Il Prosecco è probabilmente il vino bianco maggiormente conosciuto al mondo tanto da indurre l’ex ministro dell’agricoltura, Luca Zaia, trevigiano purosangue, a rivoluzionarne con un colpo di mano un paio d’anni orsono il disciplinare, facendo scomparire la possibilità di imbottigliarlo come IGT, trasformandone la produzione a partire dalla vendemmia 2009 in DOC o DOCG, e ribattezzandone la varietà da cui deriva.
Il procedimento tecnico per ottenere questo derivato è lungo ed assai laborioso, con un passaggio in più rispetto alle grappe ottenute da vitigni a bacca rossa. Innanzitutto, le preziose vinacce ancora grondanti di Glera, la varietà utilizzata per produrre le ben note bollicine, una volta separate dal mosto fiore di sgrondo, vengono sottoposte a fermentazione tramite lieviti selezionati, in modo da trasformarne gli zuccheri residui, ancora imprigionati nelle bucce fresche, in alcool.
Si passa poi alla vera e propria distillazione secondo l’antico metodo tradizionale delle caldaiette di rame a vapore, penalizzato dalle rese estremamente ridotte di lavorazione ma eccezionale per quanto riguarda l’alta qualità dei prodotti che se ne ottengono, se “guidato” dalla mano esperta del mastro distillatore che ne conosca i segreti e li sappia interpretare e volgere a proprio vantaggio.

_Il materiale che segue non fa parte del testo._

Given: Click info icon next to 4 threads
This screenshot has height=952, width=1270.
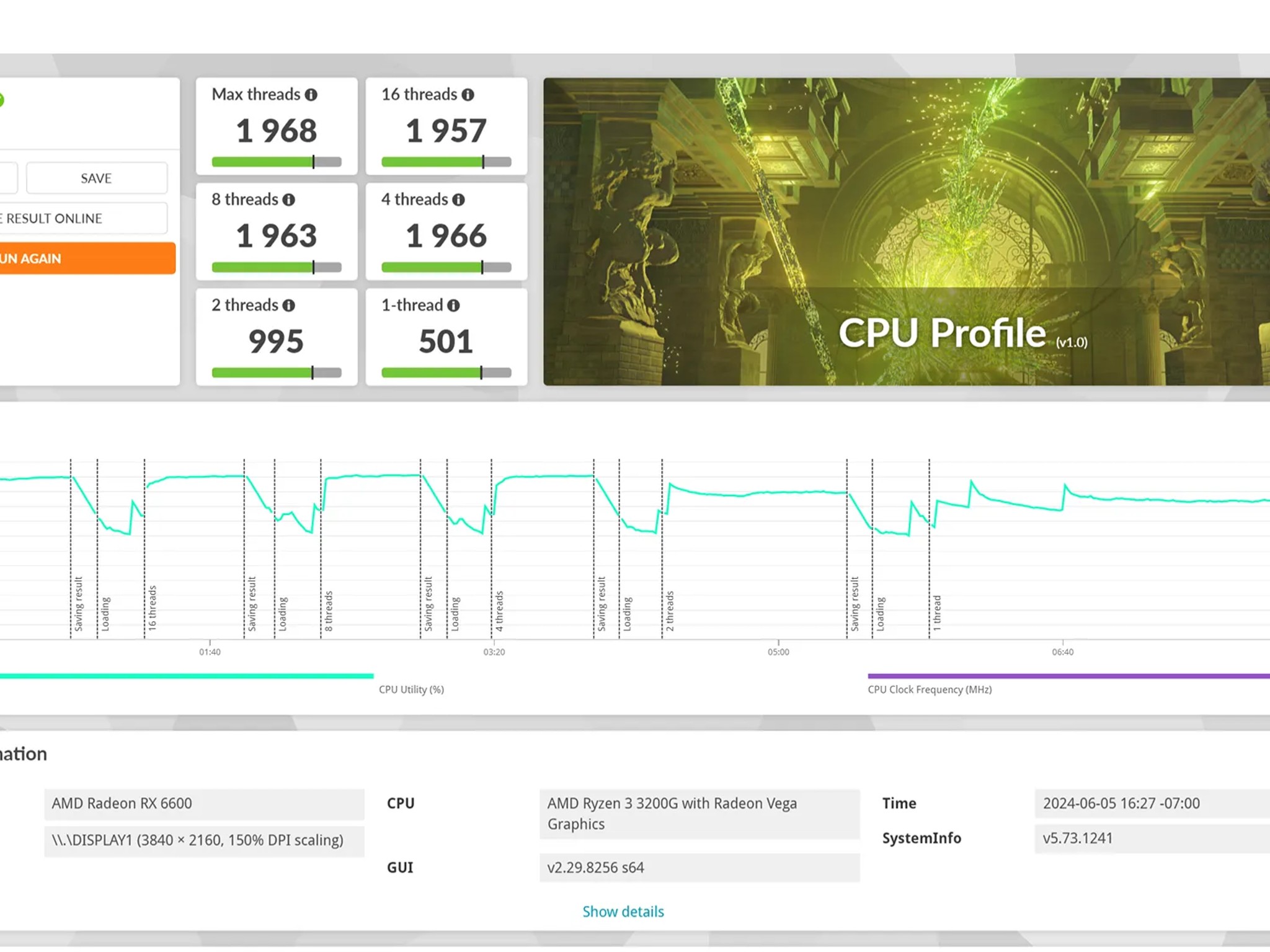Looking at the screenshot, I should [x=458, y=200].
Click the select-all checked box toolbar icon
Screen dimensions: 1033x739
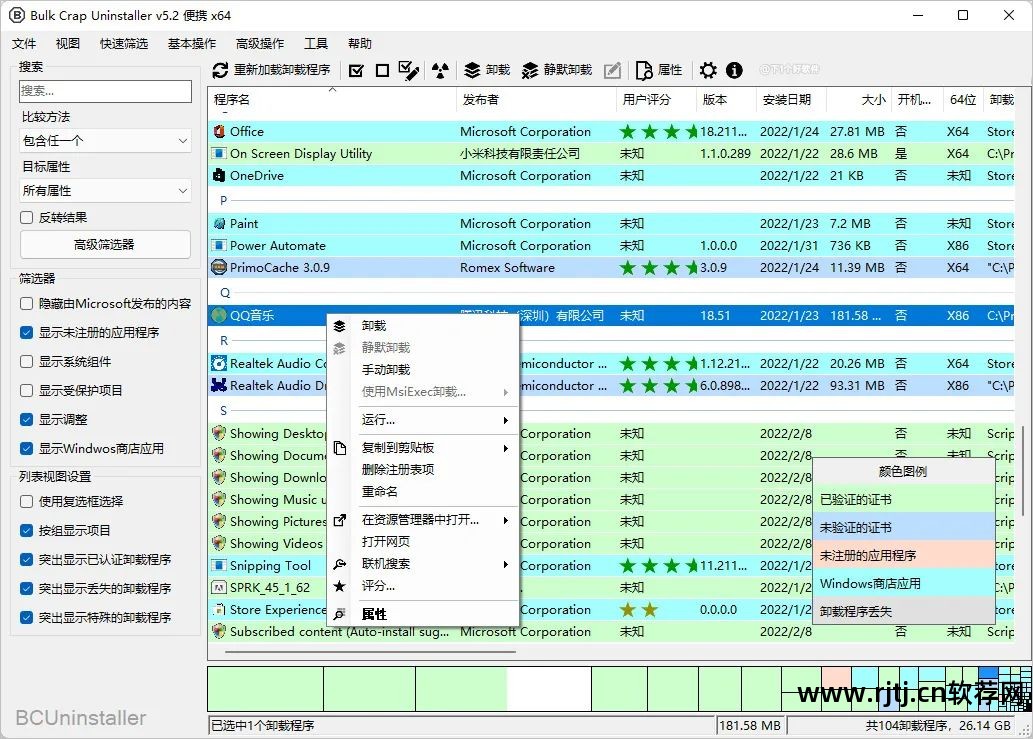click(x=356, y=70)
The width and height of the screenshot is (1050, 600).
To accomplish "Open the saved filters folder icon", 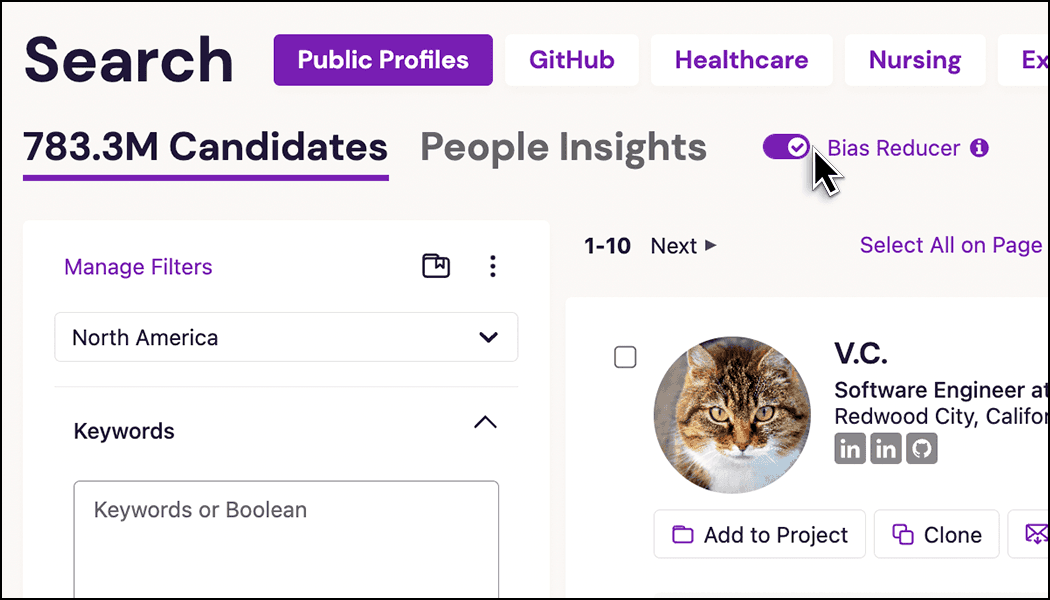I will pyautogui.click(x=436, y=266).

Infine la terza fase che trasformerà il prodotto nel risultato finale che troviamo in bottiglia ovvero un riposo del distillato puro in carati di rovere per più dei 18 mesi richiesti per poter fregiare il prodotto finale con la menzione Riserva: durante questo lungo sonno si arricchisce di un bel colore ambrato e di sentori sia olfattivi che organolettici che aggiungono alle sensazioni floreali d’origine quelle più complesse di frutti a polpa bianca ed ovviamente sentori dolci del legno andando così a regalare complessità ed eleganza al bouquet.